GIVEN RECORDS ->
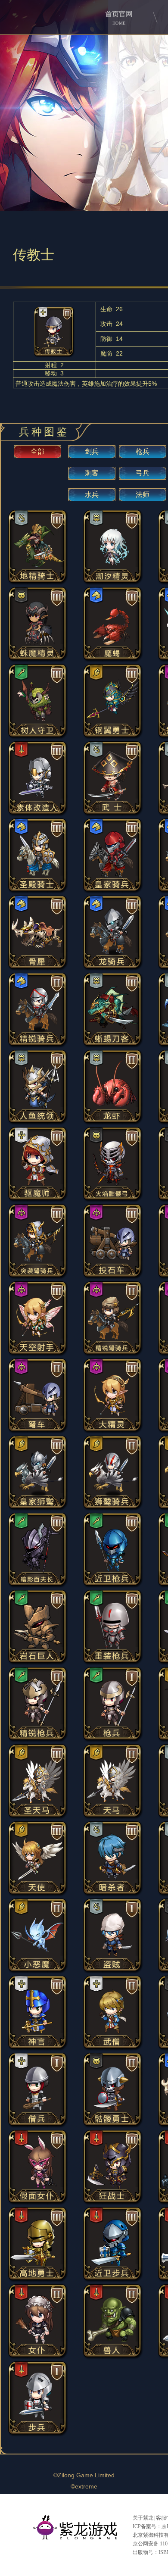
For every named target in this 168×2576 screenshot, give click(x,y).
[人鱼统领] (38, 1123)
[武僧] (113, 2048)
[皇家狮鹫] (38, 1508)
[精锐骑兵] (38, 1045)
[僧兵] (38, 2125)
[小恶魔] (38, 1971)
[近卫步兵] (113, 2280)
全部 (37, 451)
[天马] (113, 1817)
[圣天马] (38, 1817)
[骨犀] (38, 968)
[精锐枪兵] (38, 1740)
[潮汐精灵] (113, 583)
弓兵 (142, 473)
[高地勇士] (38, 2280)
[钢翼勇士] (113, 737)
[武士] (113, 814)
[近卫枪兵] (113, 1585)
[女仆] (38, 2357)
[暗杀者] (113, 1894)
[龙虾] (113, 1123)
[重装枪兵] (113, 1663)
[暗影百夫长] (38, 1585)
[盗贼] (113, 1971)
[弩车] (38, 1431)
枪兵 (142, 451)
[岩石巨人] (38, 1663)
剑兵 (92, 451)
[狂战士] (113, 2203)
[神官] (38, 2048)
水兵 (92, 494)
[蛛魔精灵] (38, 660)
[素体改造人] (38, 814)
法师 (142, 494)
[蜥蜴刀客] (113, 1045)
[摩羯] (113, 660)
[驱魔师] (38, 1200)
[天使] (38, 1894)
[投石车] (113, 1277)
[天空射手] (38, 1354)
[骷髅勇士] (113, 2125)
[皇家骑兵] (113, 891)
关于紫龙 (143, 2518)
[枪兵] (113, 1740)
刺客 (92, 473)
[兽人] (113, 2357)
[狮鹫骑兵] (113, 1508)
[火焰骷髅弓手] (113, 1200)
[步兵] (38, 2434)
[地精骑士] (38, 583)
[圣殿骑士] (38, 891)
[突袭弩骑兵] (38, 1277)
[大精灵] (113, 1431)
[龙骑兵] (113, 968)
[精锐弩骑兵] (113, 1354)
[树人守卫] (38, 737)
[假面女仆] (38, 2203)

EXERCISE -> The lines to output run from the one containing "枪兵 (142, 451)" through the last line of the records above; repeat them exactly and nothing more.

OUTPUT FOR THIS TASK ->
枪兵 (142, 451)
[岩石巨人] (38, 1663)
剑兵 (92, 451)
[狂战士] (113, 2203)
[神官] (38, 2048)
水兵 (92, 494)
[蛛魔精灵] (38, 660)
[素体改造人] (38, 814)
法师 (142, 494)
[蜥蜴刀客] (113, 1045)
[摩羯] (113, 660)
[驱魔师] (38, 1200)
[天使] (38, 1894)
[投石车] (113, 1277)
[天空射手] (38, 1354)
[骷髅勇士] (113, 2125)
[皇家骑兵] (113, 891)
关于紫龙 (143, 2518)
[枪兵] (113, 1740)
刺客 (92, 473)
[兽人] (113, 2357)
[狮鹫骑兵] (113, 1508)
[火焰骷髅弓手] (113, 1200)
[步兵] (38, 2434)
[地精骑士] (38, 583)
[圣殿骑士] (38, 891)
[突袭弩骑兵] (38, 1277)
[大精灵] (113, 1431)
[龙骑兵] (113, 968)
[精锐弩骑兵] (113, 1354)
[树人守卫] (38, 737)
[假面女仆] (38, 2203)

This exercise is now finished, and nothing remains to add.